For the foregoing reasons, we affirm the circuit court's final judgment of validation of the bonds in this case.
It is so ordered.
1. Resolution 08–192 amended the Assessment Resolution, deleting the assessment for properties excluded from the MSBU and recalculating the assessments. Resolution 09–104 later corrected other erroneous assessments, and Resolution 09–105, the Amended and Restated Initial Assessment Resolution, provided for further adjustments to the assessment rolls.
2. We decline to address appellants' hypothetical question: whether MSBU funds can constitutionally be used to compensate an owner if the restoration project results in a taking. See Santa Rosa Cnty. v. Admin. Comm'n, 661 So.2d 1190, 1193 (Fla.1995) (“Florida courts will not render, in the form of a declaratory judgment, what amounts to an advisory opinion at the instance of parties who show merely the possibility of legal injury on the basis of a hypothetical state of facts which have not arisen and are only contingent, uncertain, [and] rest in the future.” (quoting LaBella v.
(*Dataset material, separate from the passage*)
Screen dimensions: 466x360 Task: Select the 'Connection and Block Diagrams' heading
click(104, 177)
Food Fair, Inc., 406 So.2d 1216, 1217 (Fla. 3d DCA 1981) (internal quotation marks omitted))); Interlachen Lakes Estates, Inc. v. Brooks, 341 So.2d 993, 995 (Fla.1976).
3. That the County in 2009 used a different procedure in adopting an amended and restated assessment resolution is of no moment here.
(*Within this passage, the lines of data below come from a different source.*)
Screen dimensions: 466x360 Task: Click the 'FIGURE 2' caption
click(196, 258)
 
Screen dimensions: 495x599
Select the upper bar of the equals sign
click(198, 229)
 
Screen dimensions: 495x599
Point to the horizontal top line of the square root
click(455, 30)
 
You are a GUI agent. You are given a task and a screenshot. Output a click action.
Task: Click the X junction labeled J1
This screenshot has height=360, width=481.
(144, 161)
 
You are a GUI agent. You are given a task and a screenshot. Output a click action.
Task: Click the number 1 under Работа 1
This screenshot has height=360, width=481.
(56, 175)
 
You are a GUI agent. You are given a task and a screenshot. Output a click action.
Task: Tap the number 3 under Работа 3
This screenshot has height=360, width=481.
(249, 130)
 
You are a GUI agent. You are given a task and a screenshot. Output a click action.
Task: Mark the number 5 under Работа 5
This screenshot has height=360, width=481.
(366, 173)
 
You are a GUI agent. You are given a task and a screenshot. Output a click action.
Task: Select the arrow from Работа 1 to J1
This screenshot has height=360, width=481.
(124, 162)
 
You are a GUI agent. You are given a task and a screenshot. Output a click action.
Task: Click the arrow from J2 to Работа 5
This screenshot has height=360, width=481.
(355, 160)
4. In fact, appellants admit in their brief that they have challenged DEP's notices of intent to issue both the Destin and Okaloosa Island permits in administrative proceedings pursuant to chapter 120, Florida Statutes. DEP filed the notices after the final hearing in this case.
5. See Jackson–Shaw Co. v. Jacksonville Aviation Auth., 8 So.3d 1076, 1097 (Fla.2008) (“As we have defined credit and the lending of credit, the constitutional prohibition contemplates not just the use of public funds but the imposition of a new financial liability and a direct or indirect obligation to pay a debt of a third party.”); Nohrr v. Brevard Cnty. Educ. Facilities Auth., 247 So.2d 304, 309 (Fla.1971) ( “ ‘[C]redit’ as used in Fla. Const., art. VII, § 10 (1968), implies the imposition of some new financial liability upon the State or a political subdivision which in effect results in the creation of a State or political subdivision debt for the benefit of private enterprises.”).
PARIENTE, QUINCE, POLSTON, LABARGA, and PERRY, JJ., concur.LEWIS, J., concurs in result.